→ Exercise objective:
List all the lines in these records that hold "width".
Data extract: Begin
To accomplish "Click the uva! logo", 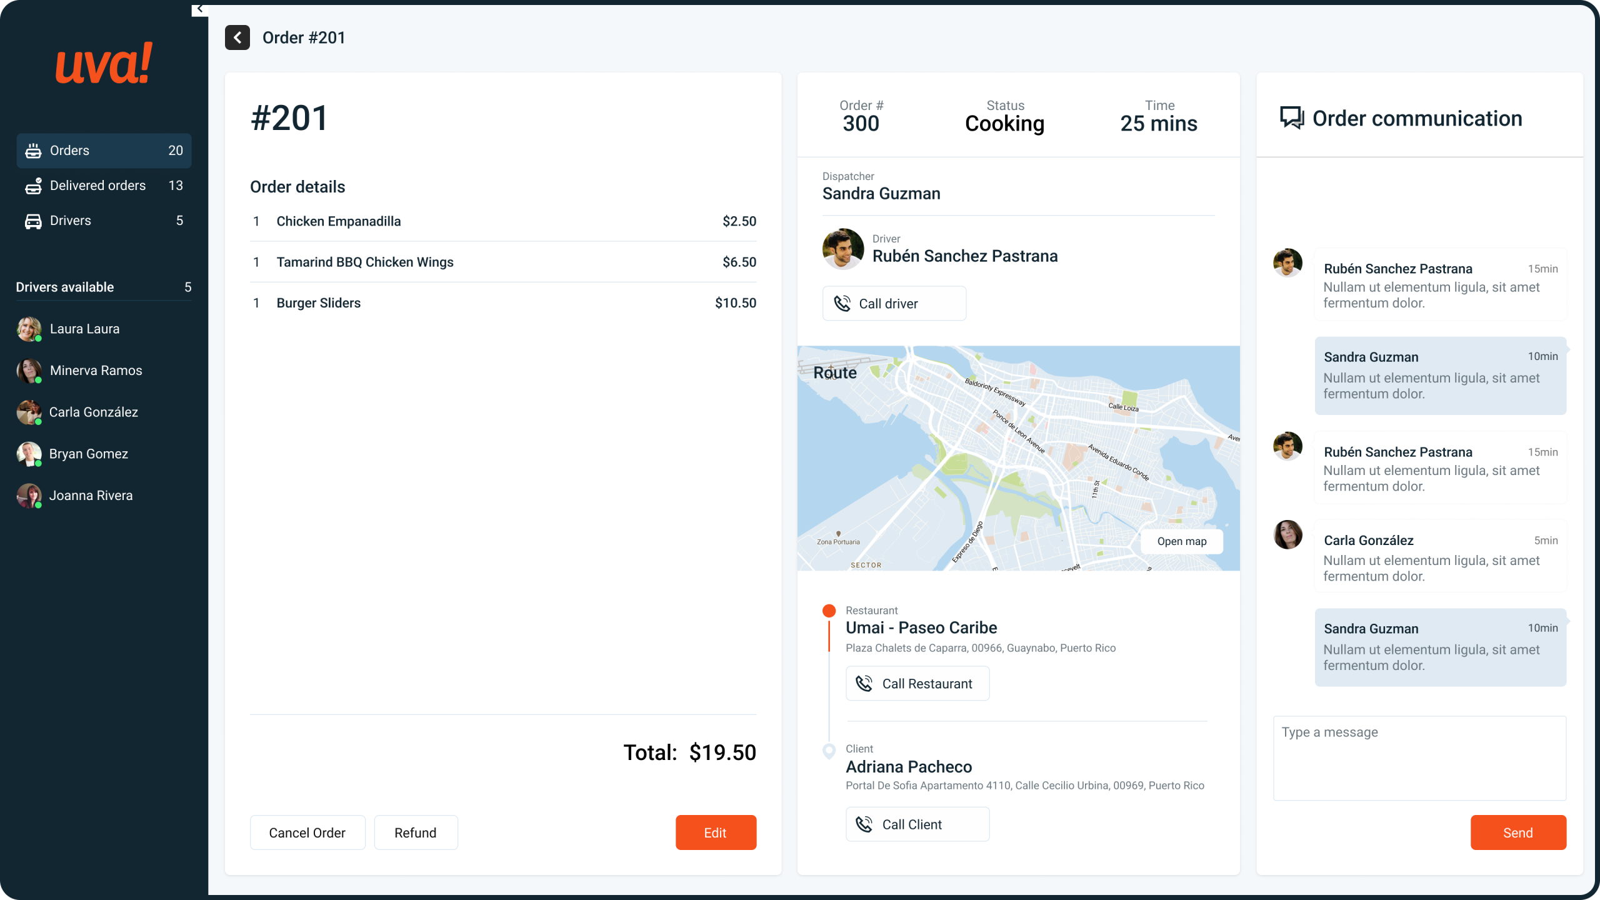I will (104, 64).
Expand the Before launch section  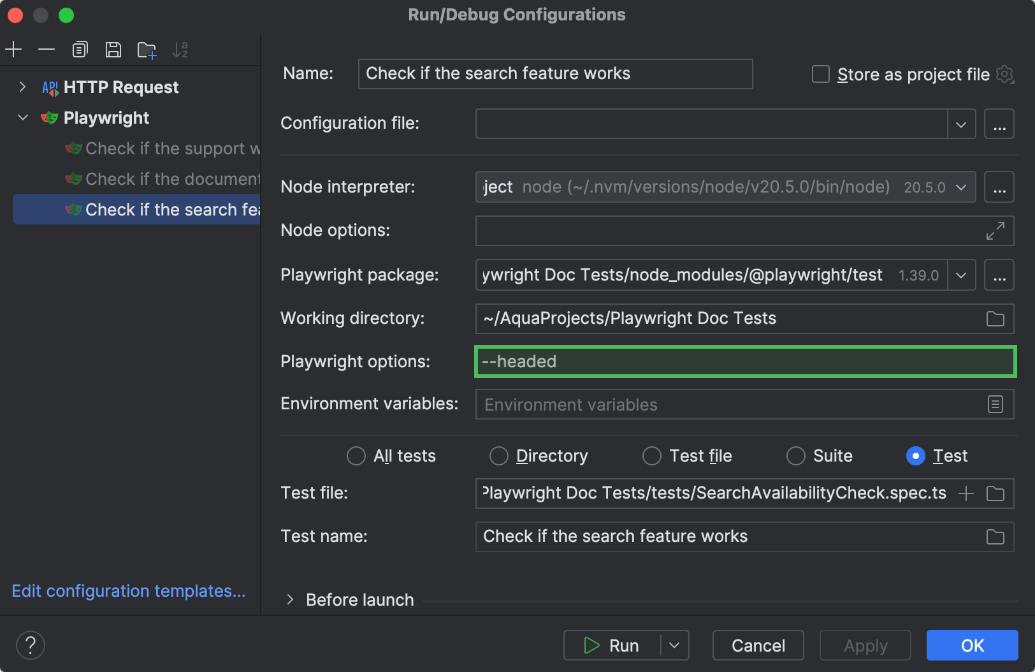[291, 599]
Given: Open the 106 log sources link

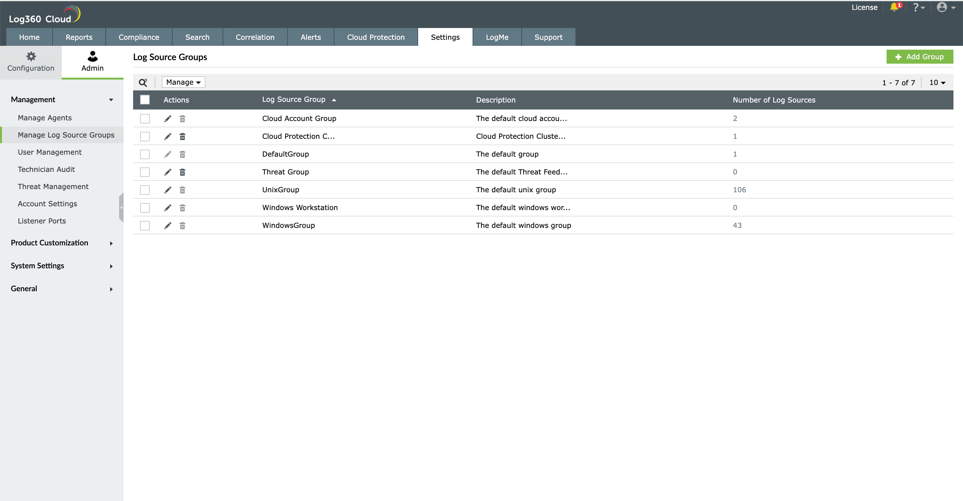Looking at the screenshot, I should [x=739, y=190].
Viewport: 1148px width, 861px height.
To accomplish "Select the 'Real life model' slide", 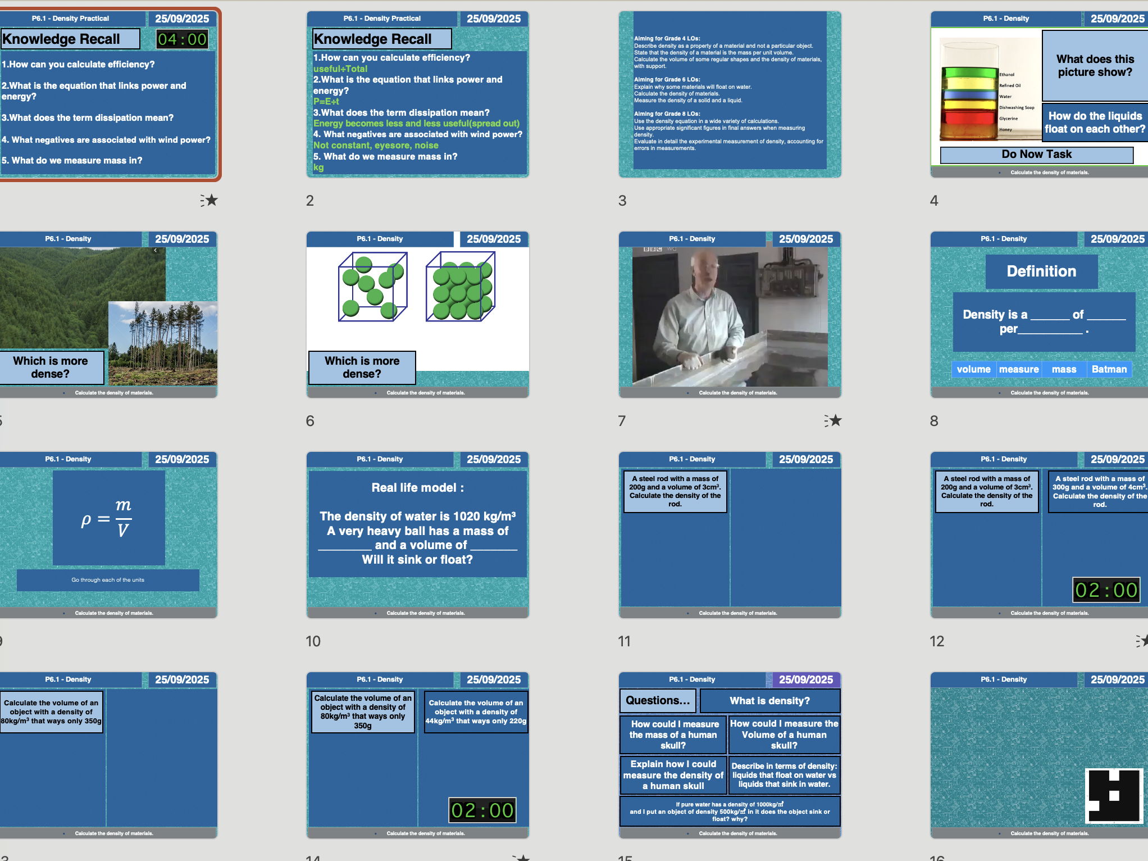I will click(x=417, y=534).
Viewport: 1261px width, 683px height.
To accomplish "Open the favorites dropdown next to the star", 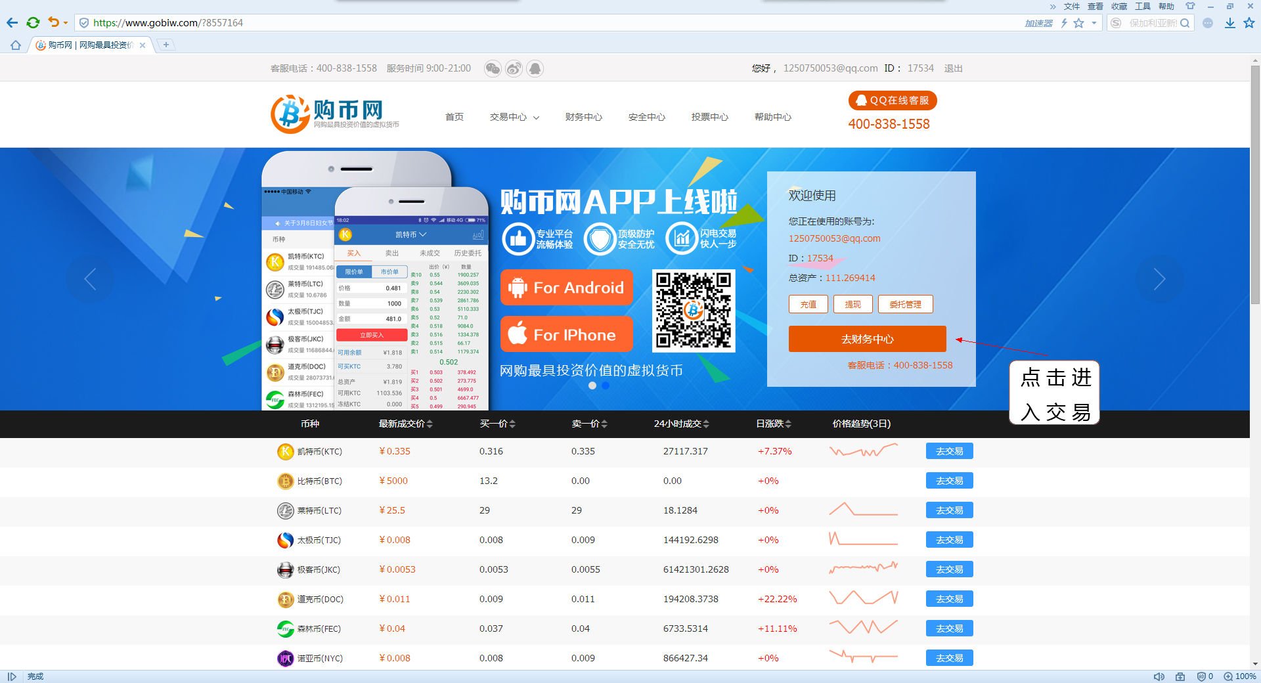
Data extract: End
→ Response:
Viewport: 1148px width, 861px height.
Viewport: 1261px width, 683px height.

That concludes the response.